Editorial march 2008
The changing face of content supply and making money from it.
We are now in the grip of a race - not necessarily for power though that competition there is never relenting. In the world of traded content, there is another battle going on. Every month there seems to be another conference somewhere in the corporate world where theoretical papers suggest strategies to win the war. Everywhere there is real fear that it may just be engaged in a struggle that is pulling us towards the edge of disaster.
What is this war? Technology is making content free but at the expense of possibly outdated notions of ownership. The fight is to monetise content...to make money from the stuff that is increasingly out there, being used but not necessarily traded, at least in the accepted sense of the word. For a business that has existed by buying and selling stills, music, audio, film footage, it has to be an odd idea that the basic principles are even open to question. But that is the extent of the point the technology is taking us towards.
There is the inevitable discussion of YouTube copyright abuses and the kind of DRM in movie downloads that allows users to view a film in a set time frame, but the underlying issues are churning deeper. As newspapers are dismantling their pay walls and TV startups like Joost are finding, there is so much choice around now for content, that the paid-for subscription economic model is no longer working; people are no longer prepared to pay for it, at least in the conventional way. This has profound implications for all kinds of content - from publicly funded TV channels to rock bands giving their albums out free. How it impacts on the micro-economy of those agencies that supply the outfits that supply the content to the outlets is hard to say but vital to consider. It is now increasingly easy to copy and manipulate all kinds of material from music to movies. The only protection for the people who create or make their living from this content, is flawed technical defences and legal recourse. Neither can adequately cope with the progress of the mashup culture.

[Provided records]
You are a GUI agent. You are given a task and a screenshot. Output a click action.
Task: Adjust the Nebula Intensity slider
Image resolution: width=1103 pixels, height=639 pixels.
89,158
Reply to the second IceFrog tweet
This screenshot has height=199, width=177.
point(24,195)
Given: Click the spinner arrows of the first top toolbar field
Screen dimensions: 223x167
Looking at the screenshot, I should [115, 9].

...

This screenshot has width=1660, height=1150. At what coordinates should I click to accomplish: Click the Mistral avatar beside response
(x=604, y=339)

==

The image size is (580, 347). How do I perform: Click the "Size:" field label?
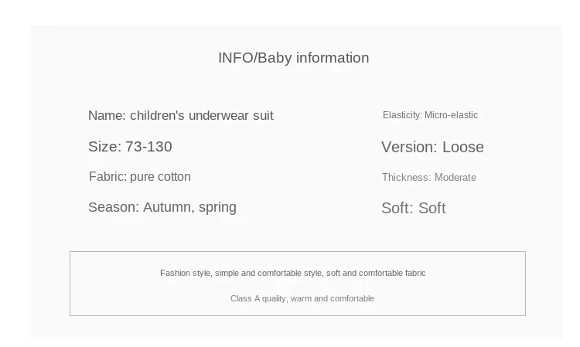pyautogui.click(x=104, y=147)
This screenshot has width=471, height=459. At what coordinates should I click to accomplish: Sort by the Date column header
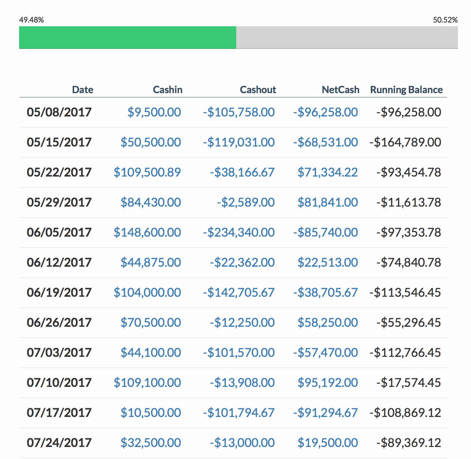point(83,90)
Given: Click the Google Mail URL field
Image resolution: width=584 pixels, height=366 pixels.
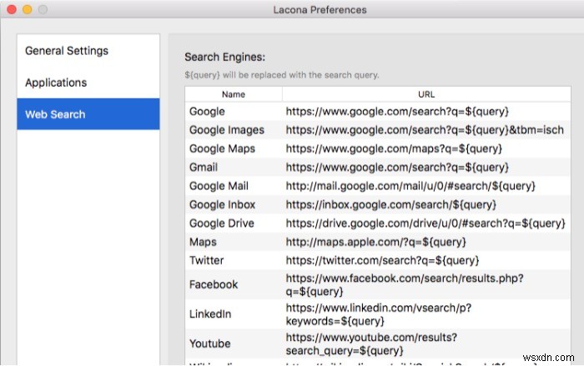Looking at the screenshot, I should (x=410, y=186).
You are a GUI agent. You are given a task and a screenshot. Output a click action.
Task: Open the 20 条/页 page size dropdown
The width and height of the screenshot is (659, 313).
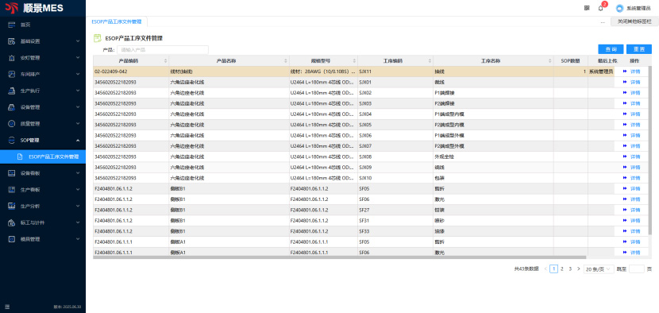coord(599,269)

[Set tasks]
1/ Which TV startup does the editorial name as finding that the paid-for subscription model is no longer working?
2/ Please transcribe the part of the editorial that opens with the words containing "What is this" and closes with "taking us towards.".

[The answers]
1/ Joost.

2/
What is this war? Technology is making content free but at the expense of possibly outdated notions of ownership. The fight is to monetise content...to make money from the stuff that is increasingly out there, being used but not necessarily traded, at least in the accepted sense of the word. For a business that has existed by buying and selling stills, music, audio, film footage, it has to be an odd idea that the basic principles are even open to question. But that is the extent of the point the technology is taking us towards.